## Text passage
▼

I had forgotten the feeling of being released from a mouth-full of metal work as
it’s been since the middle of the last century that I had anything to do with braces,
the monthly visits to the orthodontist, the inability to chew anything harder than mashed potatoes, the daily routine of head gears, rubber bands, and the general
embarrassment of a smile featuring a tangle of wires. Etched in my memory is the day I had my braces removed. It was as if a whole new world had been opened. It didn’t matter if anyone else noticed or cared, it was my victory over that necessary nuisance. What a difference from the buck-toothed countenance that betrayed my hillbilly ancestry. But how much sweeter the victory when a teacher made my day with a kind remark about my new smile.
All of us have such little victories from time to time. Maybe it’s the day you stepped on the scale and those ten pounds you have been trying to shed were finally gone. When someone noticed it made all the sacrifice worthwhile. It is something we can offer others as a gift. Perhaps it’s an accomplishment one of the kids brings home. Whatever the victory it’s worth a little celebration. In a time like this when there is tension, disappointment, and anxiety the acknowledgment of small accomplishments can brighten an otherwise cloudy day, a word of encouragement or acknowledgment can be a great tonic. No great effort involved other than just the briefest expression or comment. St. Therese of Lisieux once said: “Do little things with great love.”

▲

## Source material
▼

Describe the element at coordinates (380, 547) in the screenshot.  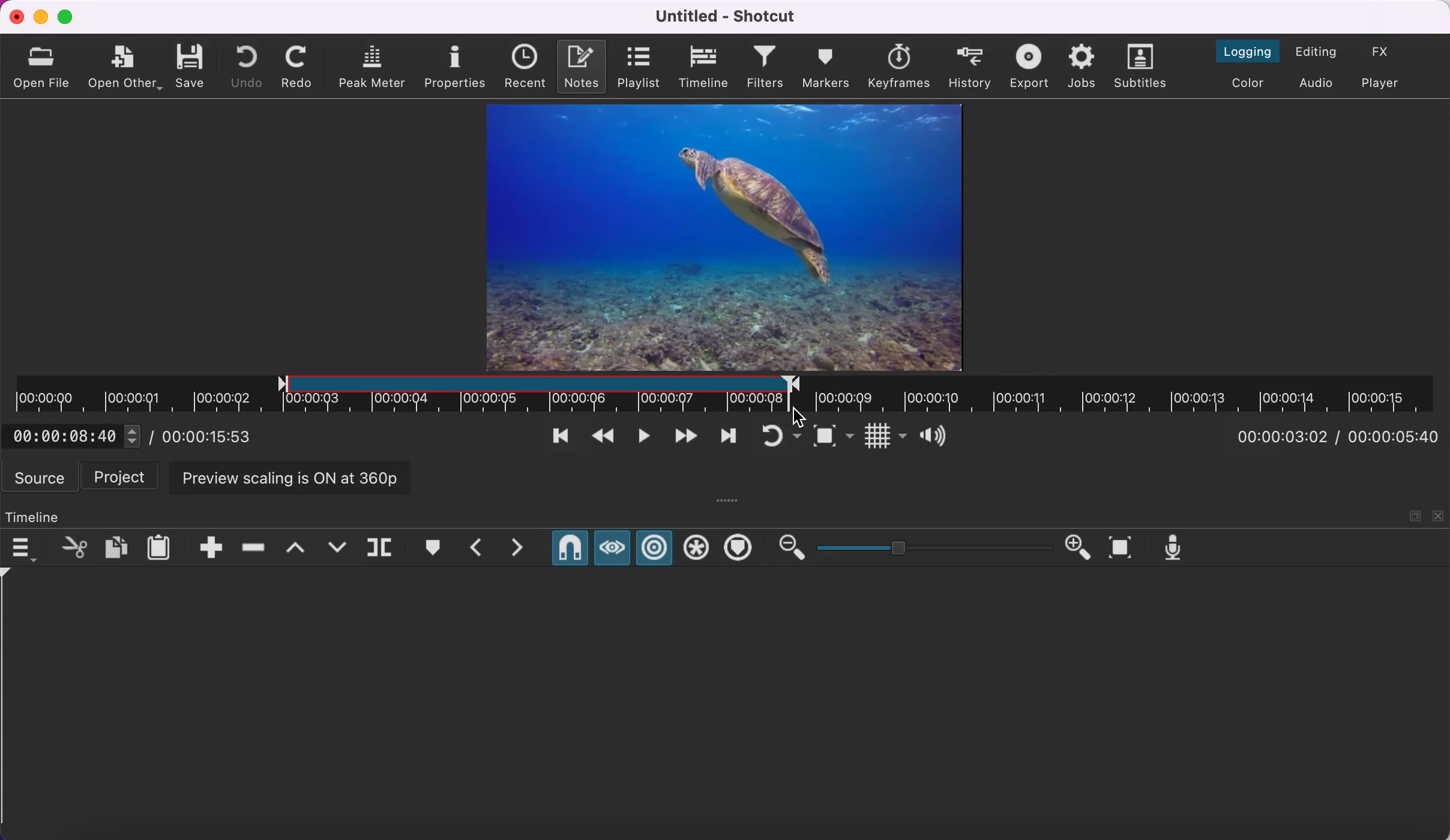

▲

## Problem to work on
Continue the essay above about getting braces off and celebrating small victories, starting right after its closing quotation from St. Therese of Lisieux.

## Task response
Blessings for a good week,
Fr. Larry
Dear St. Theresa family,
It is the second week of Lent. This year I have decided to spent time with Thomas Merton. While in grad school I would sneak away heading south through Bardstown Ky. for a few days with the Trappists at Gethsemane. My fondness for the abbey lay mostly with its isolation, the ancient rhythm of the monastic prayer offices and the fudge for which they are famous. Thomas Merton (Fr. Louis as he was known there) was a monk of the abbey from 1941 until his death in 1968. His writings are exceedingly popular among my favorites is Conjectures of a Guilty Bystander written in 1966. In it he addresses many of the pressing issues still with us today. For this Lent I have chosen his Seasons of Celebration with daily mediations.
For the first week he writes about fasting:
Fasting is not merely a natural and ethical discipline for the Christian. It is true that St. Paul evokes the classic comparison of the athlete in training, but the purpose of the Christian fast is not simply to tone up the system, to take off useless fat, and get the body as well as the soul in trim for Easter. The religious meaning of the Lenten fast is deeper than that. Our fasting is to be seen in the context of life and death, and St. Paul made clear that he brought his body into subjection not merely for the good of the soul, but that the whole man might not be “cast away”…Fasting has a part in the work of salvation, and therein the Paschal mystery. The Christian must deny himself, whether by fasting or some other way, in order to make clear his participation in the mystery of our burial with Christ in order to rise with Him to new life.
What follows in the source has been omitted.